This chick, for whatever reason, has serious "Leave your wife and kids and also break up her young marriage in order to frolick for a good 2 weeks before I realize that she's just like the rest of them and I made a huge mistake and ruined a lot of lives in the process" potential. It's SO INTRIGUING.
We almost didn't get a second pitcher, but now we're getting a sixth.
My vagina is so ashamed right now. It won't even look at me.
we dont know what were doing after yet. first up we have 90 beers and a party kit and fun hats.
He just kept muttering to himself "stabby stabby stabby stabby" while we were boning. I will never be boning him again.

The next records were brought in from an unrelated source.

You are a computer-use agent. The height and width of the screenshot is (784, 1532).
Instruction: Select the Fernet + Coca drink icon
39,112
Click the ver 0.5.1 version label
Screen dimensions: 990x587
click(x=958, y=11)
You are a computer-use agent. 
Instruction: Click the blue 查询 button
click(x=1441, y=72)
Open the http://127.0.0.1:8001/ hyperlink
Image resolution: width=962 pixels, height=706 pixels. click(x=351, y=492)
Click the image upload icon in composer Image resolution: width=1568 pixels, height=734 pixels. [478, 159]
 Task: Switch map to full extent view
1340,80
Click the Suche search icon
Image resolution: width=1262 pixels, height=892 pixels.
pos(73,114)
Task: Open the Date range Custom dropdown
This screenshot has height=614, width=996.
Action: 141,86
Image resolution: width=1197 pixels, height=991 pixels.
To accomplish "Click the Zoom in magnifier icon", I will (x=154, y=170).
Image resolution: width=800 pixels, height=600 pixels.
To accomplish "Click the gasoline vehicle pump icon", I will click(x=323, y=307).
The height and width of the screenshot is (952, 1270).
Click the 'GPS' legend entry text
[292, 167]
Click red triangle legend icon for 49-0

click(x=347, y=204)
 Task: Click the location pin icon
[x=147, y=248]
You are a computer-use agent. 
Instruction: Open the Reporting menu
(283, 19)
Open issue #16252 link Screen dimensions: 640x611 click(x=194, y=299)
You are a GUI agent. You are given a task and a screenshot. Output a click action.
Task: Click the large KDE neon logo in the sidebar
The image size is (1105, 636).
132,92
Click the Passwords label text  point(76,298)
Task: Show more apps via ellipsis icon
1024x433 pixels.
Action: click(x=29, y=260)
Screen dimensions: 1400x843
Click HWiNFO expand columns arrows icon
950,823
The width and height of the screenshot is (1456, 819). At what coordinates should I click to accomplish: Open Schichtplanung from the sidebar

I drunk wandered into my parents bed and slept between them
Were you really trying to feed me potato chips while I was sitting on the toilet?
You just kept screaming at everyone 'not to break your scarf' and doing somersaults
Four times in one night? That Energizer bunny outfit lived up to the hype.
You made a course evaluation for your vagina? Wow. You really are a professor now.
When I took off my jeans he became more excited about my Elmo underwear than sex but to be fair, who can blame him. They're awesome undies.
The most adult decision I've mad today was Jameson or Fireball? It's been a successful Day
...and with one comment dissing Hannibal Lecter, I suddenly understood why we never worked out.
He kept trying to make out with me but I was just trying to show him Shrek memes
I threw up in my 8 AM. Morale is low.